Location
- 620 South Westmoreland Street DeSoto, Texas 75115 United States 32°34′49″N 96°52′15″W﻿ / ﻿32.580396°N 96.870704°W

Information
- Type: Public high school
- Principal: Dr. Thurston B. Lamb
- Faculty: 45
- Grades: 9
- Enrollment: 749 (2014-2015)
- Team name: Eagles
- Website: Official website

= DeSoto High School Freshman Campus =

Public school in DeSoto, Texas, U.S.

DeSoto High School Freshman Campus is a public school in DeSoto, Texas, United States. It is part of the DeSoto Independent School District.

Located at 620 South Westmoreland Road, the school serves the district's ninth graders.

The Freshman Campus opened in 1997 to alleviate overcrowding at the high school.
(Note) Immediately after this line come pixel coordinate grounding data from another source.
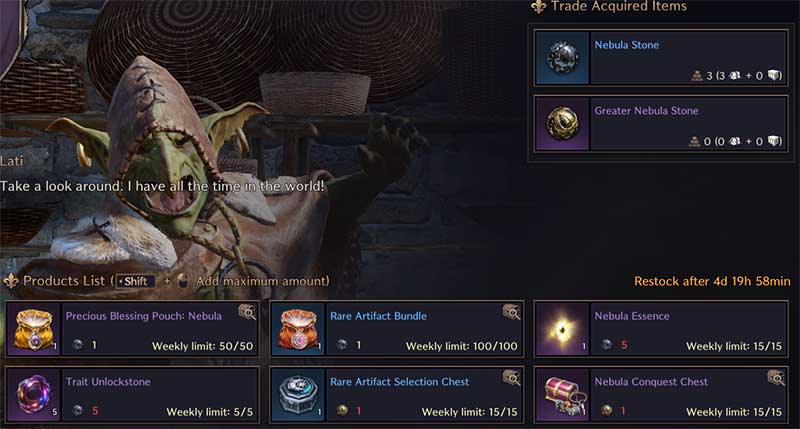Viewport: 800px width, 429px height.
Task: Click the Products List header
Action: 63,281
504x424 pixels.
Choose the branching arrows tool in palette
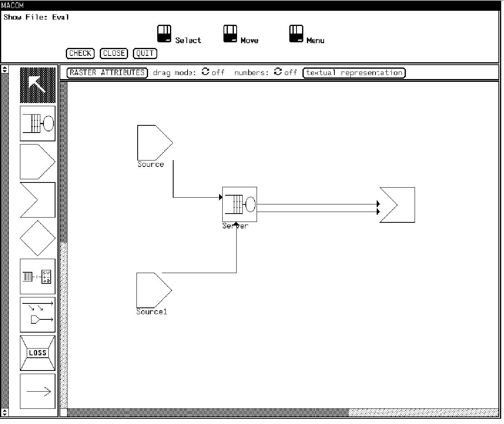pyautogui.click(x=38, y=315)
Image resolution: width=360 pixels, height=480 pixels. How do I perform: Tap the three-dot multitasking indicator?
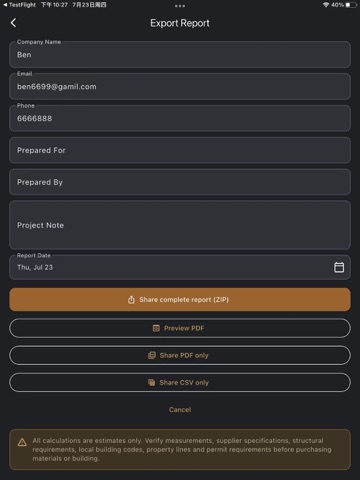180,6
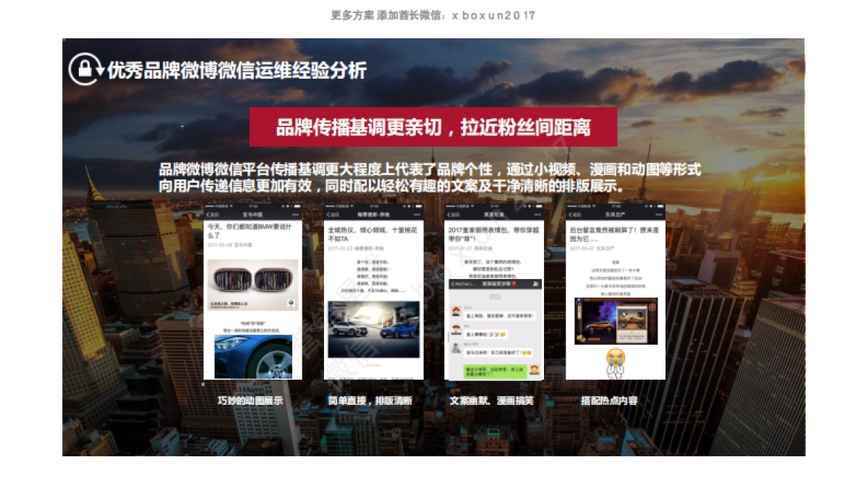
Task: Tap the red badge in the chat window title
Action: pyautogui.click(x=514, y=283)
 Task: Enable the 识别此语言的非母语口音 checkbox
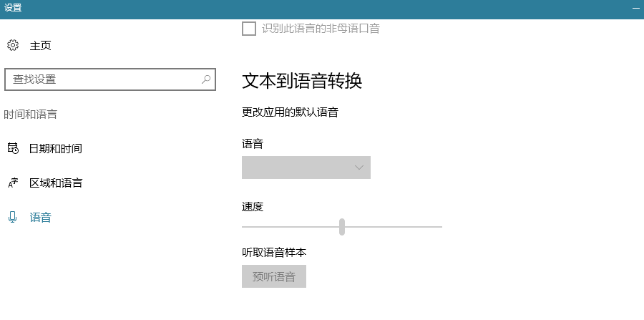click(249, 29)
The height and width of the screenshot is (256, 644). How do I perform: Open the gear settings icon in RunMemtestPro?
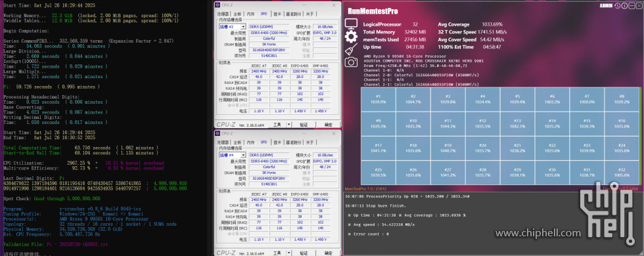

Although the campuses are connected to each other and share a common library, they are commonly treated as separate schools within the district.

The district, and therefore the school, most of DeSoto, the Dallas County portions of Glenn Heights, and a portion of Ovilla in Dallas County, as well as a small portion of Cedar Hill.

==Student demographics==
As of the 2005–2006 school year, the Freshman Campus had a total of 809 students (74.8% African American, 10.8% White, 13.7% Hispanic, 0.6% Asian, and 0.1% Native American).

== School uniforms ==
In the 2005–2006 school year, DeSoto ISD began a mandatory school uniform policy at all of its schools.

==2005-06 accountability rating==
Based on the accountability ratings released by the Texas Education Agency on August 1, 2006, the Freshman Campus is currently rated "Academically Acceptable".